*Records supplied*.
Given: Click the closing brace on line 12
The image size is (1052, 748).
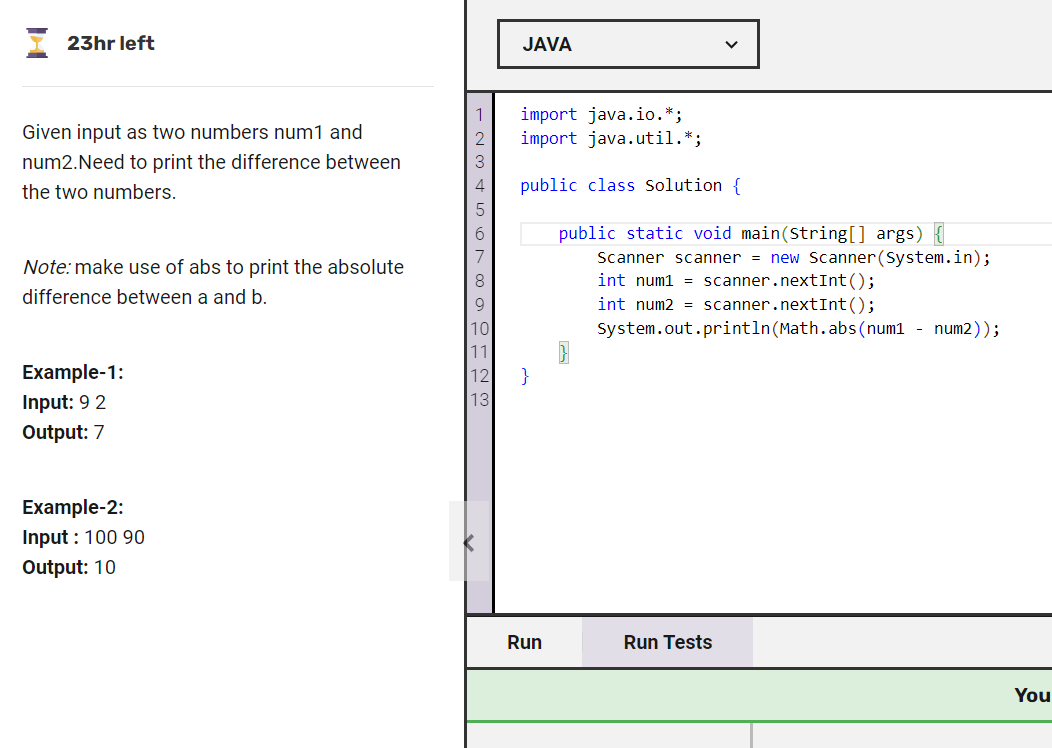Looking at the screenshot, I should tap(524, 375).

* * *

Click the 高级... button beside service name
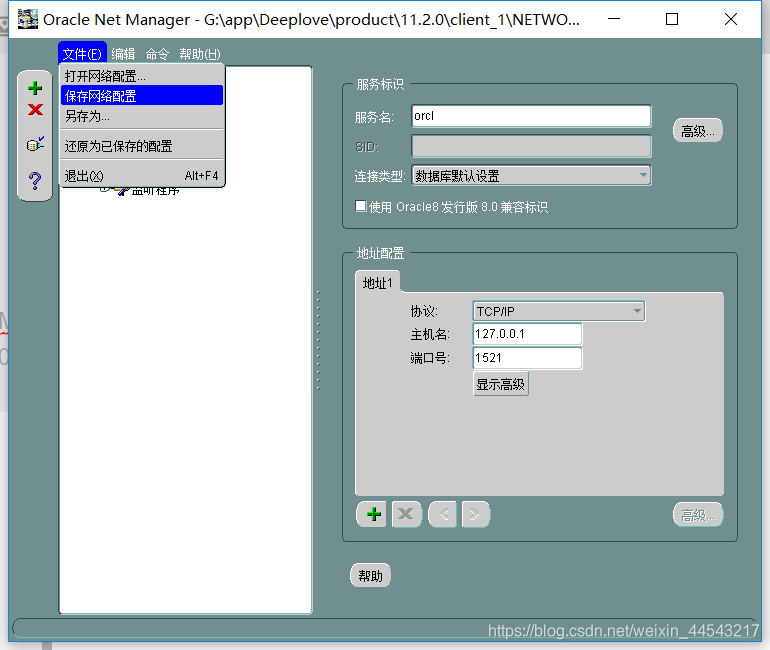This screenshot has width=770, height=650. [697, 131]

* * *

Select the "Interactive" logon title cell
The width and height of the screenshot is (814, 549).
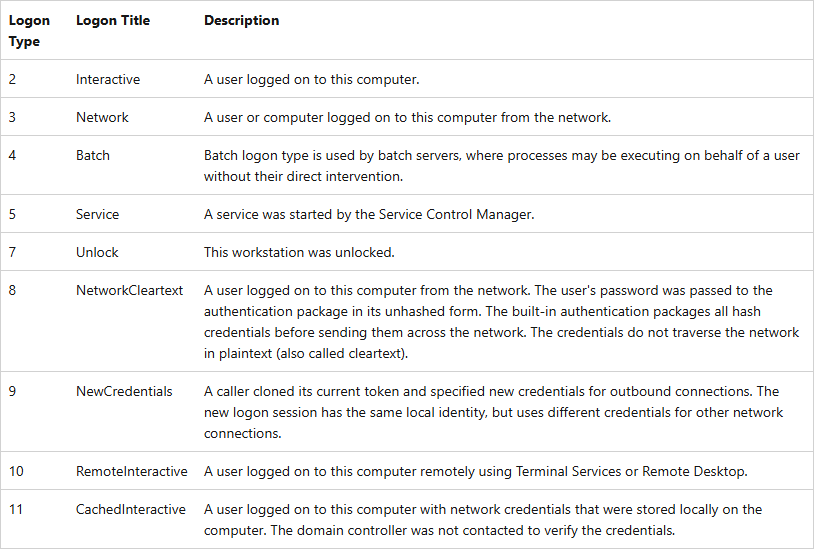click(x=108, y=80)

*The request*. Format the lines of the listing above as a JSON list of strings, one string per line and blank lines omitted, starting at the line that contains "Given: Click the closing brace on line 12" and ending at the line that contains "Looking at the". Leave the pictures out of the answer.

*Answer in full*.
[
  "Given: Click the closing brace on line 12",
  "The image size is (1052, 748).",
  "Looking at the screenshot, I should tap(524, 375)."
]